Если б она захотела подробно вспомнить, как именно он у них появился, она бы не смогла этого сделать. Эпоха отъезда вспоминалась словно длинный сумбурный сон, в котором причины и следствия то и дело менялись местами. Наверное, Сережа заговаривал о том, что славно было бы взять с собой хорошего волкодава — из настоящих, мощного, с широченными лапами, массивной башкой… рублеными под корень хвостом и ушами — ну, одним словом, чабанского… Должно быть, она все это пропускала мимо ушей — ведь они жили тогда в странной атмосфере растерянности и надежд, земля уходила из-под ног, и Маша была сосредоточена на главном: без конца проворачивала в уме все то, что ждало их в недалеком будущем, пытаясь найти наиболее осмысленную комбинацию новых понятий.

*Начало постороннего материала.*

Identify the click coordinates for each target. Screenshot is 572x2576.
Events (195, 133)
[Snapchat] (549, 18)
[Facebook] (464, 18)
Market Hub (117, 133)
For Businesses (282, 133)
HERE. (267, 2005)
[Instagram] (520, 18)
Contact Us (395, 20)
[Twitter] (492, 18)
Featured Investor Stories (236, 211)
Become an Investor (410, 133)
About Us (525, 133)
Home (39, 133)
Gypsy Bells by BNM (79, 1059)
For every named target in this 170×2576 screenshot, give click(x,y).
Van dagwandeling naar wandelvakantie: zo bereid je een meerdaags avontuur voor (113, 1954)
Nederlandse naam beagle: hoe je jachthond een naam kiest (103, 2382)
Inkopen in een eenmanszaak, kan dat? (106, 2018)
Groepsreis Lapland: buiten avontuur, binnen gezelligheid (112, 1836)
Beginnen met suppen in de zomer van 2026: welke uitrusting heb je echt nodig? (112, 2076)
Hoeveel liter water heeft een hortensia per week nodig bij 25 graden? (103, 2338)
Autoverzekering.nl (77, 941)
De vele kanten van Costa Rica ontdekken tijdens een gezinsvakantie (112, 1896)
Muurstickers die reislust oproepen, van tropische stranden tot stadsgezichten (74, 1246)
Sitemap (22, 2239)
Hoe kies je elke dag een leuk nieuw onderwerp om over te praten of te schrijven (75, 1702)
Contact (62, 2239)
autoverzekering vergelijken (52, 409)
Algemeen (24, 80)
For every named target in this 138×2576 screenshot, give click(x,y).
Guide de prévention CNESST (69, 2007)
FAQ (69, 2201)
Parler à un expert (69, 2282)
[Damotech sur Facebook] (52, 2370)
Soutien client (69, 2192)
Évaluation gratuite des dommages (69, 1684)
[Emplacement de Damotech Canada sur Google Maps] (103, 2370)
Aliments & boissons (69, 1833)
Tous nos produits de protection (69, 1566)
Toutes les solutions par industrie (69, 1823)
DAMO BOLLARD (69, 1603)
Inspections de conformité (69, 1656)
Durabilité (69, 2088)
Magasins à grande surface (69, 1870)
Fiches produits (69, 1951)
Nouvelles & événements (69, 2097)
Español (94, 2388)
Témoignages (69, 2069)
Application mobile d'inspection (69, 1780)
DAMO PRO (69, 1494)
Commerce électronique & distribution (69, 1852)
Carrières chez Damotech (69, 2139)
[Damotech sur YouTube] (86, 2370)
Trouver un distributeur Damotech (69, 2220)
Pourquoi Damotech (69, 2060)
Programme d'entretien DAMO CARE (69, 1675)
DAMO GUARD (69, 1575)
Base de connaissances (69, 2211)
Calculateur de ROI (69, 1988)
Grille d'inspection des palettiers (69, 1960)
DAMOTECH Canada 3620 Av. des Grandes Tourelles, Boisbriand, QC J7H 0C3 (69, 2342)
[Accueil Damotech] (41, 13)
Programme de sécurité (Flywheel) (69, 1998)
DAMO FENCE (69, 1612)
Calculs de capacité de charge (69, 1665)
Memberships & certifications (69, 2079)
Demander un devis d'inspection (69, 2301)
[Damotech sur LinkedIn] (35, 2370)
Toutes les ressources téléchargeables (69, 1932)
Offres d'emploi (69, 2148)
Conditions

Они уезжали из Хуррамабада навсегда, и это бегство, это изгнание было бы, наверное, куда более страшным, если бы уезжали одни. Однако их, отягощенных одинаковыми бедами и заботами — здесь страшно, а в других краях никто не ждет, — было много. Образовался инициативный комитет. Напечатали в газетах несколько статей. Скоро слепилось финансово-миграционное общество «Русич», имевшее ясные и определенные цели: с помощью миграционных служб добиться в России землеотвода под коллективное строительство и возвести поселок на собранные у пайщиков деньги. И пошло, пошло!.. шатко, валко, через тысячи препятствий… где по закону, где за взятки… слезными просьбами, уговорами, снова деньгами, всем, чем угодно, только не силой — какая сила у беглеца? Натурально: дали землю, и, кто хотел и имел возможность, смотались в далекую Калужскую область, в неведомую деревню Завражье, вернулись с одобрением: мол, место красивое, земляничное. Часть комитета налегке перебралась в Калугу — в затхлую комнатенку в подвале облисполкома, — и уже отсюда, сблизи, начала громоздить строительство: проектировка — раз, дорога — два, вода — три, цемент… транспорт… рабочие руки… лес… и далее, и далее — без счета.